+++ SOURCE EXTRACT +++
'Everyone is Everyone' Reviews (more to come):
Indie Workshop
reviewed by Grant Capes
http://www.indieworkshop.com/music.php?id=2363
You get these albums sometimes, and it is like reaching into
a black plastic garbage bag without looking. You might reach in and pull out
a cute puppy, or a hundred dollar bill. Or you might pull out twelve rusty steak
knives, blade first or a huge pile of that same puppy's steaming feces. Thankfully,
with Magicicada's newest concoction, I have pulled out a strange but magical
machine that seems to creak away on splintered sprocket wheels and projects
the dreams of long dead artists onto a nearby wall. Everyone is Everyone is
a dense and varied composition of sounds, some juxtaposed to mystify and others
melded together seamlessly.
Atlanta mastermind and chief musician, Christopher White, seems to pull these
random and disparate sounds from quite a variety of sources, both in the digital
and analog world, both from here and now and from before (by way of tape samples
and sampling conspirators, Destructo Swarmbots). White makes nine considerable
pieces of music, almost filling the limits of a mere compact disc, but never
resorts to filler pieces or empty space, unless it is called for in the compilation.
It is hard to imagine this music coming from Atlanta, and not the polar reaches
of Scandinavia or the dirty streets of New York. It has so much in common with
the works of the sound compositions of Basinski and Branca, as well as the dark
rhythmic potentials of the Double Leopards, Mouthus, and Axolotl camp. The beauty
in Magicicada's work is that isn't based simply of one or two of these models.
It is both alive with change and polyrhythms like the No-Neck Blues Band and
yet also content to hover ponderously like Stars of the Lid or Birchville Cat
Motel. Look carefully and often for more releases from this amazing Atlantean
(?), for I have a feeling he is going to make some big noises in the near future
(in addition to this astounding and considerable piece of work).
Sound Projector

SkyScraper Magazine
Pop Matters
Magicicada, Everyone Is Everyone (Public Guilt)
In this entrancing, beautifully packaged album of trance-inducing sound collages,
Atlanta musician Christopher White has combined various organic sounds such
as iron balls rolling on wooden floors, oven doors, and buses with more conventional
musical instruments, ironically creating something decidedly otherworldly. Strange,
unsettling, but oddly optimistic, it's the musical equivalent of a Bruce Conner
sculpture.
Touching Extremes
MAGICICADA - Everyone is everyone (Public Guilt)
The press notes narrate that, in order to spread his music around, Christopher
White (aka Magicicada) dumped 25 copies of his "Static line" CDR without
permission in the avantgarde bin at Tower Records. The 25 unsuspecting buyers
who took the risk found just one of the many facets of this Atlanta artist,
who is also a sound designer and photographer. "Everyone is everyone"
+++ SOURCE MATERIAL +++
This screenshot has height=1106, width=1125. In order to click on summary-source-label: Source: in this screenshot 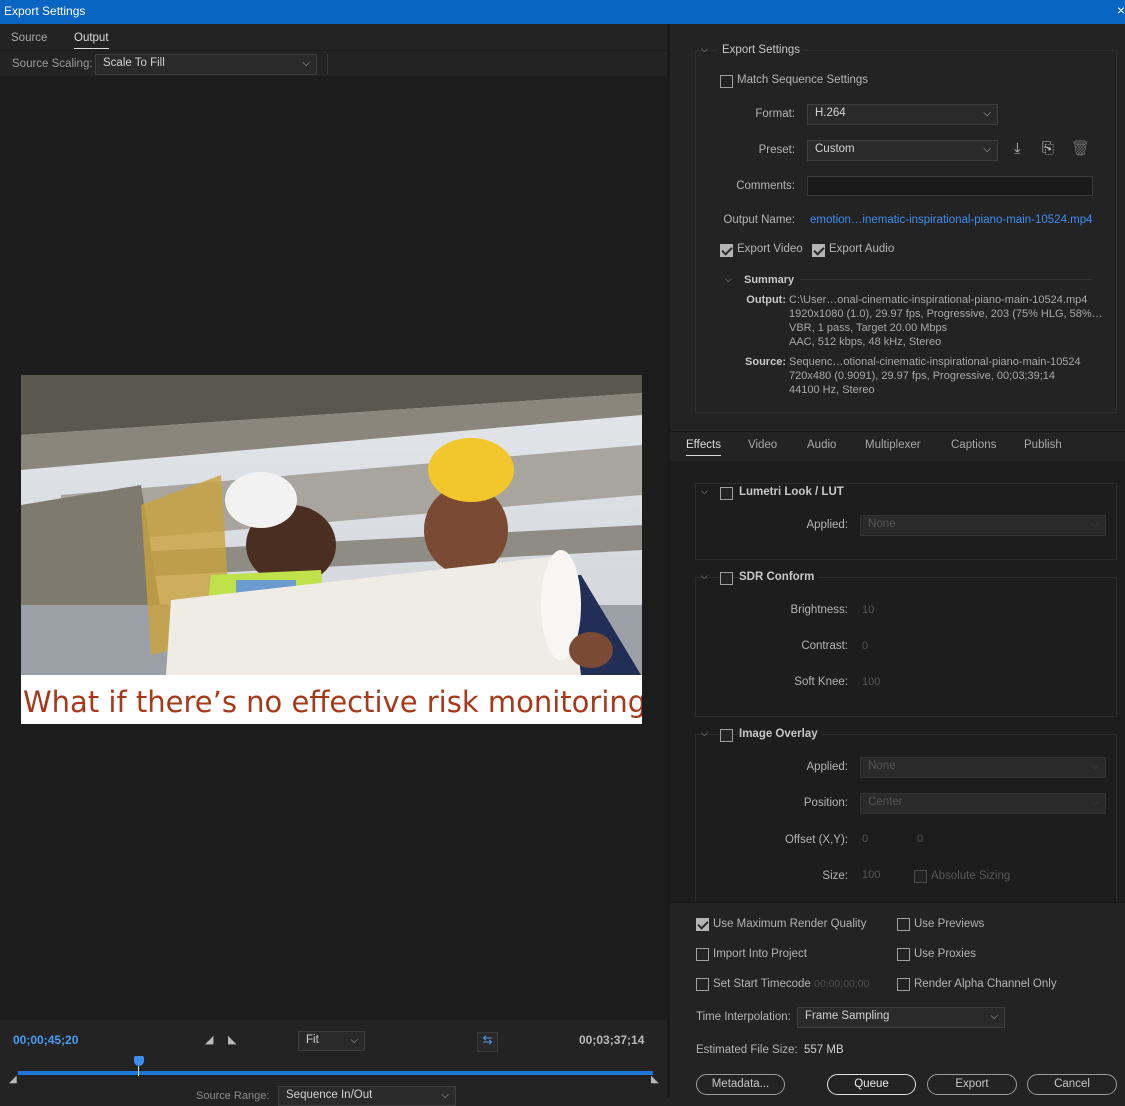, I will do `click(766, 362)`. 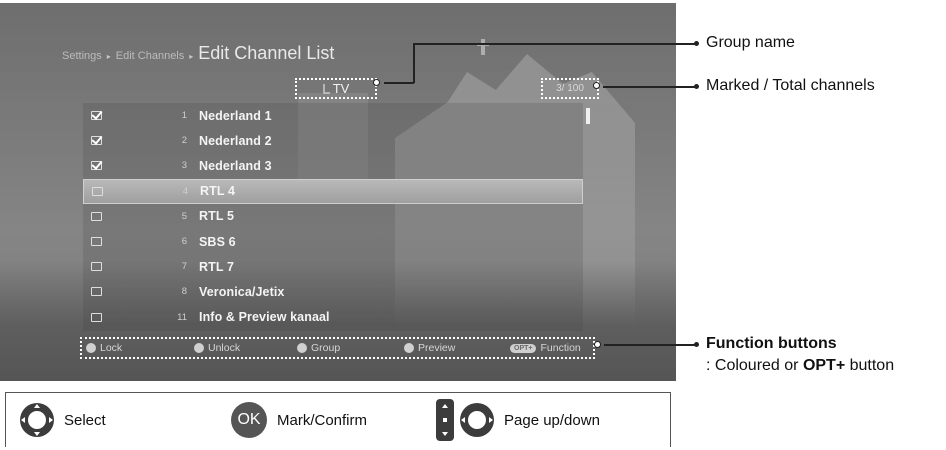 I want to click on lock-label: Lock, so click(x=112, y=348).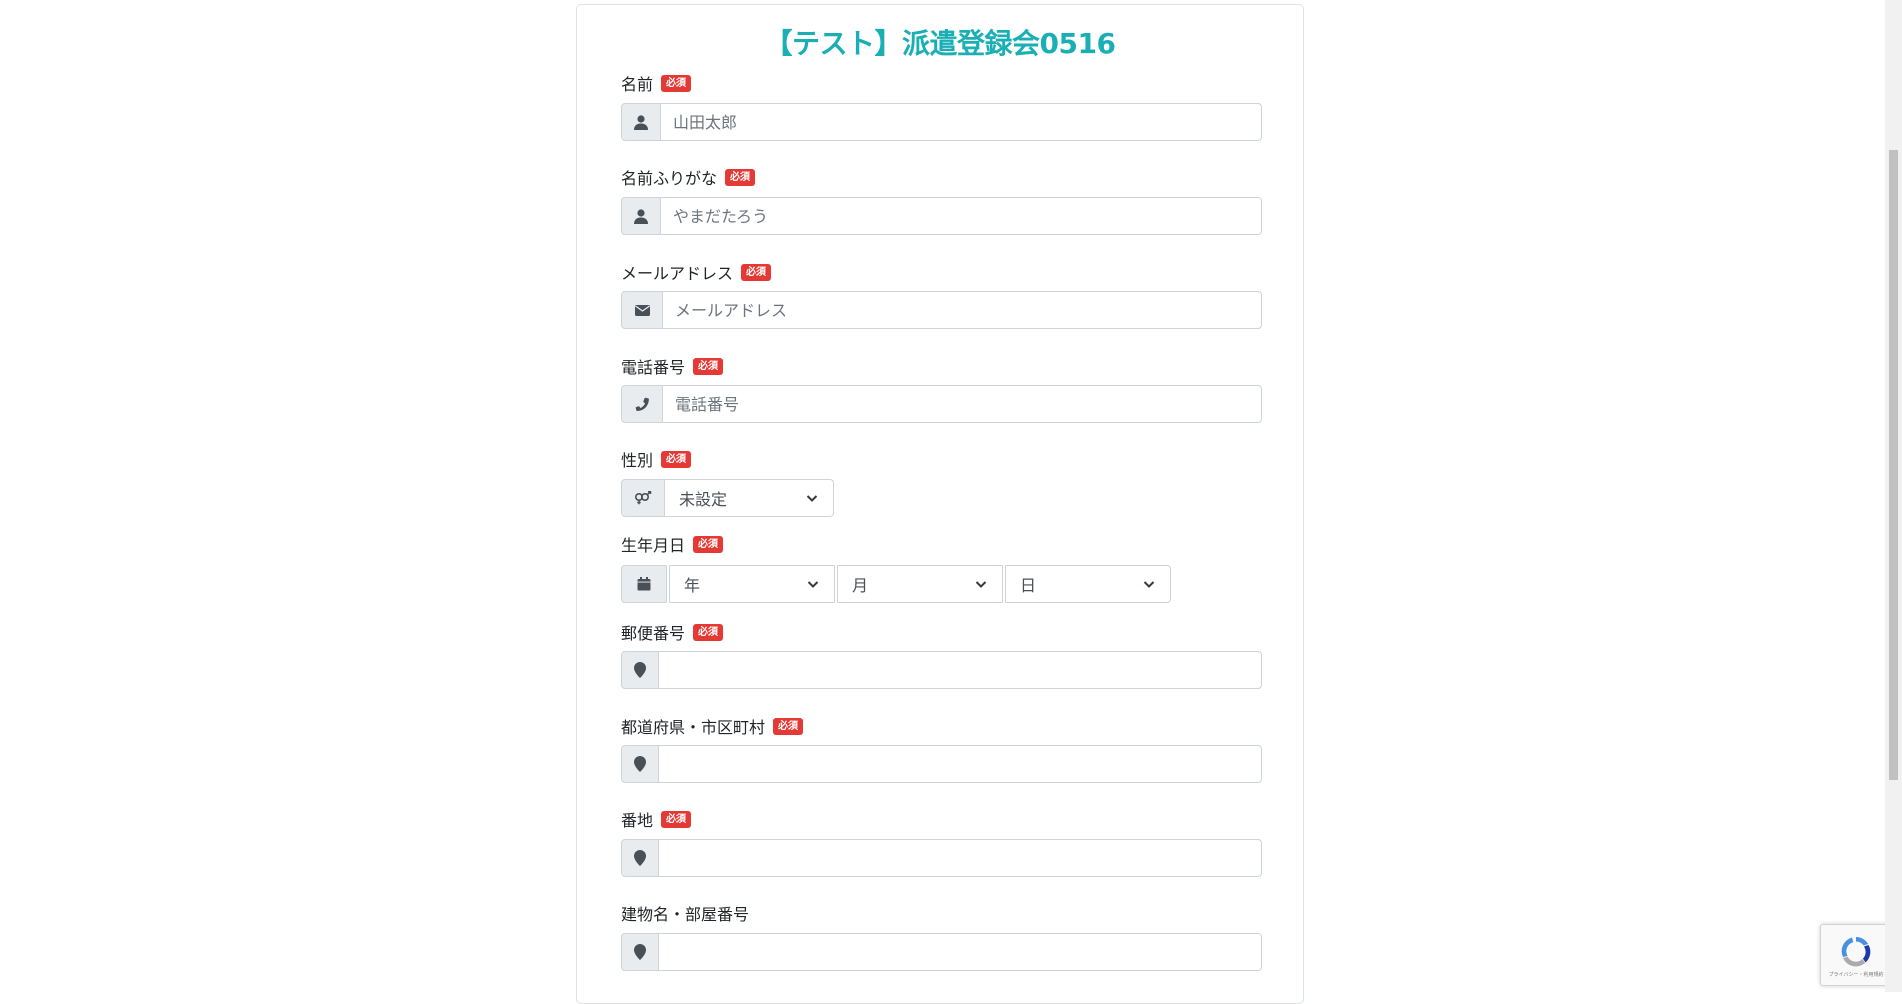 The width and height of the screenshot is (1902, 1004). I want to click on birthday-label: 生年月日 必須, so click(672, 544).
+++
▶ [JOB 1]:
Answer these questions from the album reviews:
(a) Which act does the Indie Workshop review name as White's sampling conspirators?
(b) What organic sounds does the Pop Matters review say White combined with conventional instruments?
(c) How many copies of his "Static line" CDR did White leave in the Tower Records bin, according to Touching Extremes?
▶ [JOB 2]: Write out the album reviews word for word from "Atlanta mastermind and" to "in the compilation.".

▶ [EXERCISE RESPONSE 1]:
(a) Destructo Swarmbots.
(b) Iron balls rolling on wooden floors, oven doors, and buses.
(c) 25 copies.

▶ [EXERCISE RESPONSE 2]:
Atlanta mastermind and chief musician, Christopher White, seems to pull these
random and disparate sounds from quite a variety of sources, both in the digital
and analog world, both from here and now and from before (by way of tape samples
and sampling conspirators, Destructo Swarmbots). White makes nine considerable
pieces of music, almost filling the limits of a mere compact disc, but never
resorts to filler pieces or empty space, unless it is called for in the compilation.